* **EXERCISE OBJECTIVE**
Excluding pictures, what does the listing below contain from the line with "Image resolution: width=868" up to and including the line with "Task: Uncheck 'Tentar", word for word?

* **RECORDS SUPPLIED**
____________________
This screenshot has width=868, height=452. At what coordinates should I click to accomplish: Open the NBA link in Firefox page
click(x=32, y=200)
____________________
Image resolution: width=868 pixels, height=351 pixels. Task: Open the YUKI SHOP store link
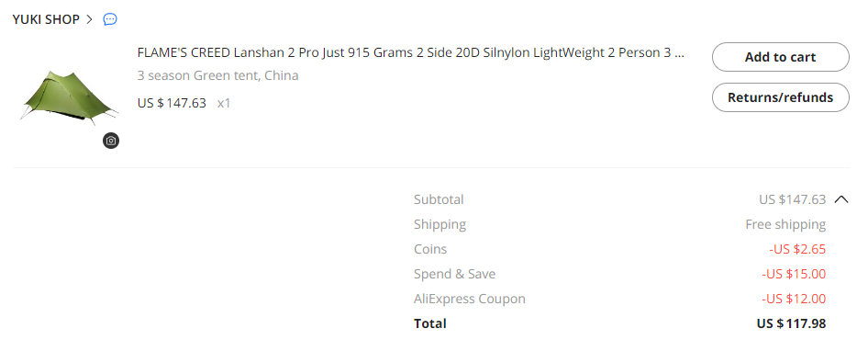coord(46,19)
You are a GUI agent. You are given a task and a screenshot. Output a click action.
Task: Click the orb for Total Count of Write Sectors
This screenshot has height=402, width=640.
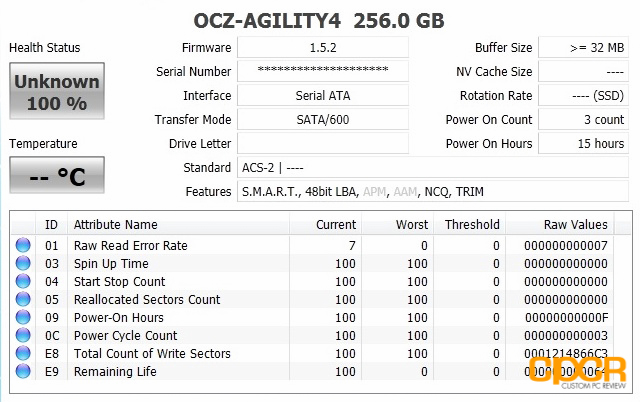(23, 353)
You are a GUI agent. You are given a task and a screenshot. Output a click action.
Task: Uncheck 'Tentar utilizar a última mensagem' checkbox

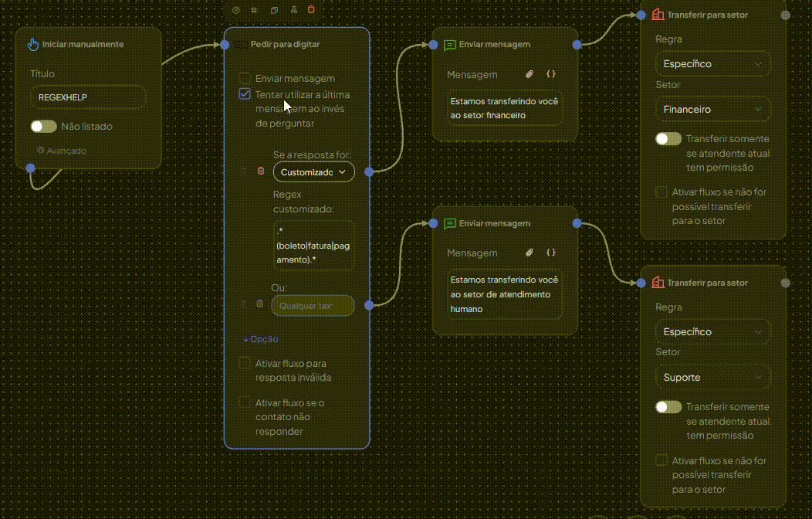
____________________
* **SOLVED EXERCISE**
Image resolution: width=868 pixels, height=351 pixels. Task: Open the YUKI SHOP store link
coord(46,19)
You are a GUI agent. You are given a task and a screenshot. Output a click action.
Task: Click the orb for Total Count of Write Sectors
This screenshot has height=402, width=640.
(23, 353)
You are a GUI agent. You are given a task and a screenshot. Output a click action.
Task: Uncheck 'Tentar utilizar a última mensagem' checkbox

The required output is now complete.